[EXTRACTED RECORDS]:

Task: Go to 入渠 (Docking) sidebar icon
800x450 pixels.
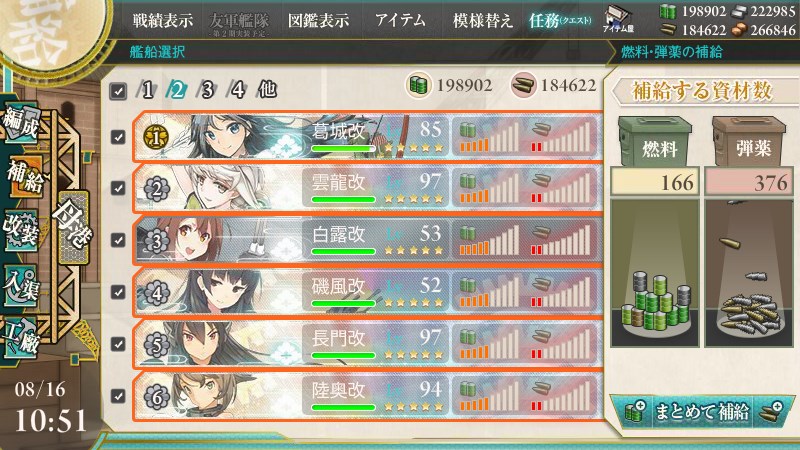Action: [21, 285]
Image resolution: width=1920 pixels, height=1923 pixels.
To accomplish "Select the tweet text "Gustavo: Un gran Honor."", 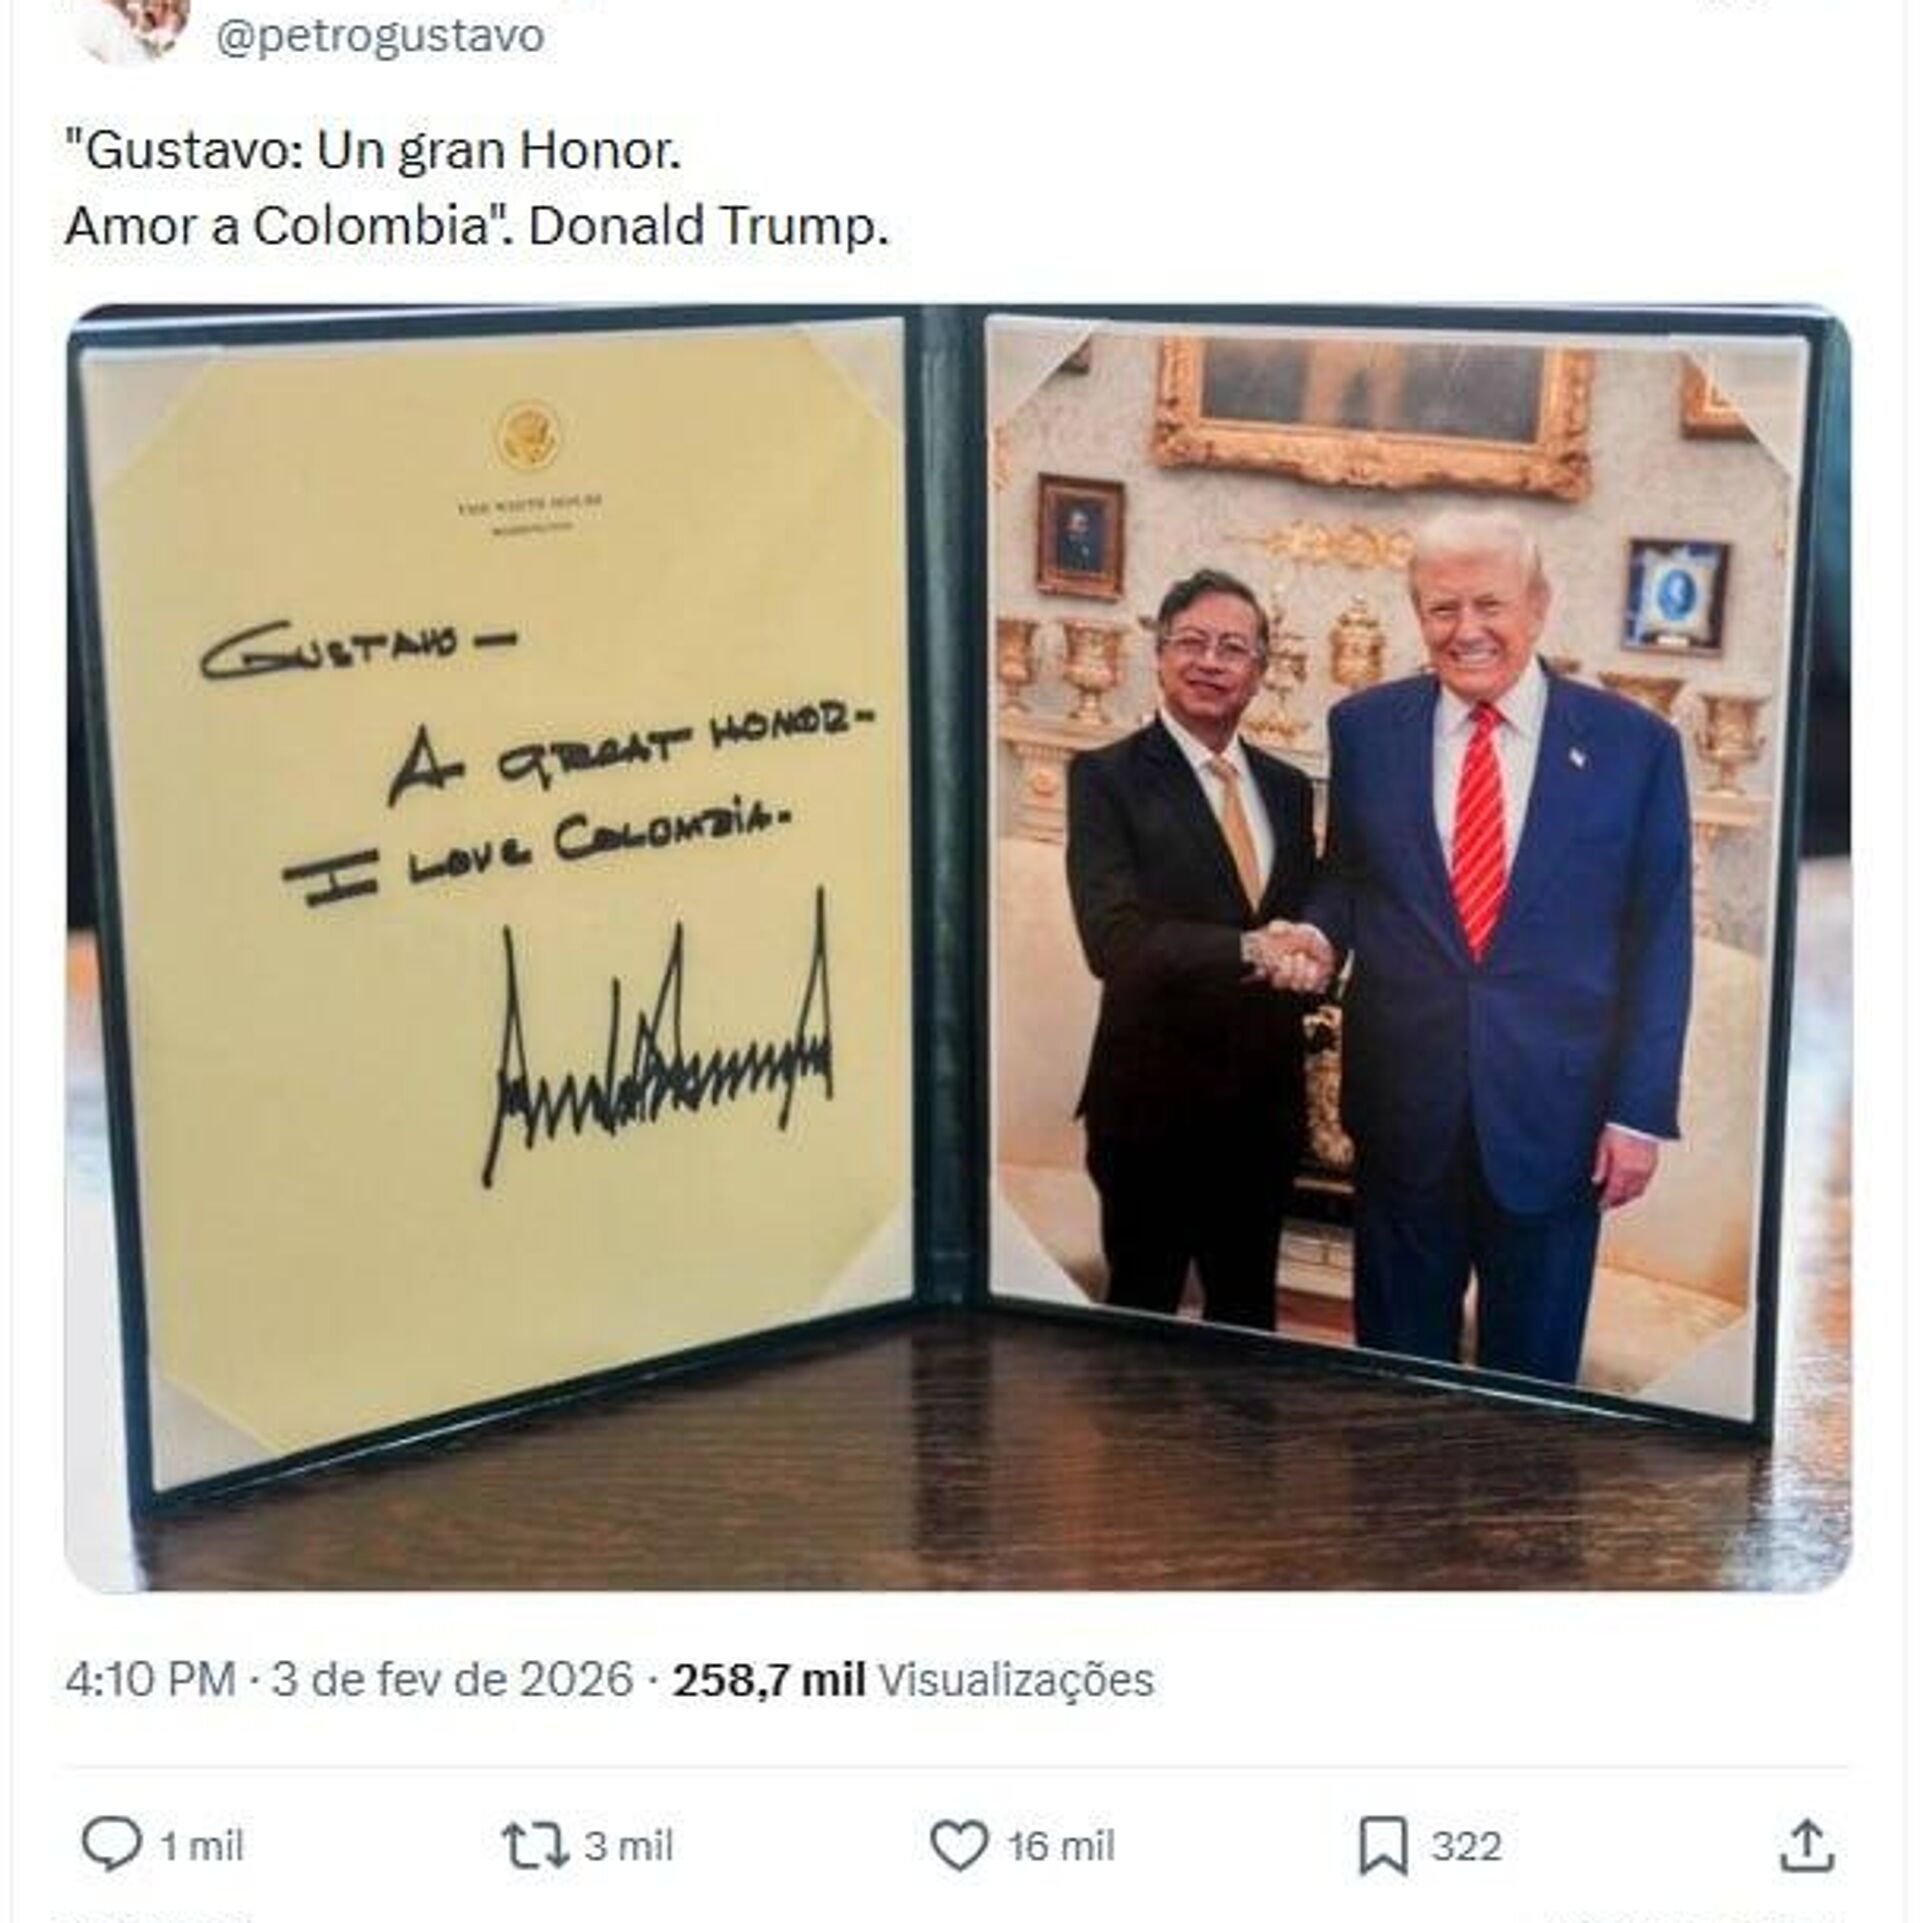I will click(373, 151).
...
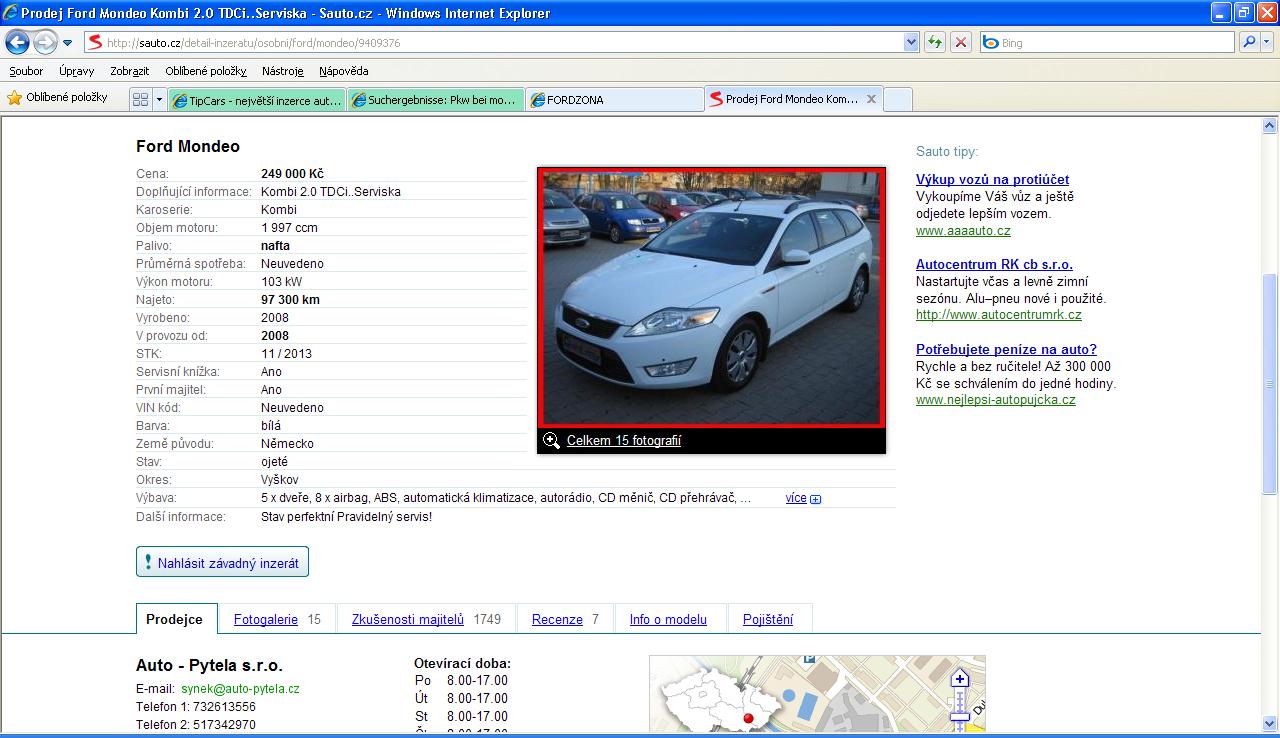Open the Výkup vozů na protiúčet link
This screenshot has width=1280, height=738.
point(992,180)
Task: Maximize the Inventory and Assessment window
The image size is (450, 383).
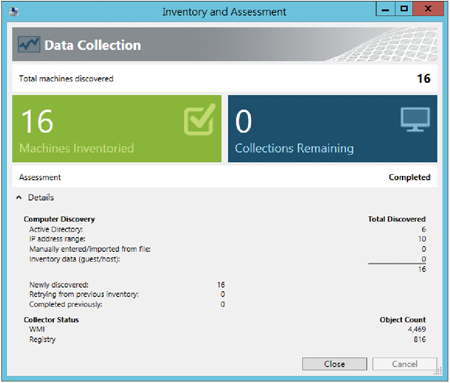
---
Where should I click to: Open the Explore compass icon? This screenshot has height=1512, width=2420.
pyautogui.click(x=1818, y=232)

[WORK INSTRUCTION]:
Copy out all lines of the material above in which "Task" occurs.

[FINISHED EXERCISE]:
Task: Go to 入渠 (Docking) sidebar icon
Task: Maximize the Inventory and Assessment window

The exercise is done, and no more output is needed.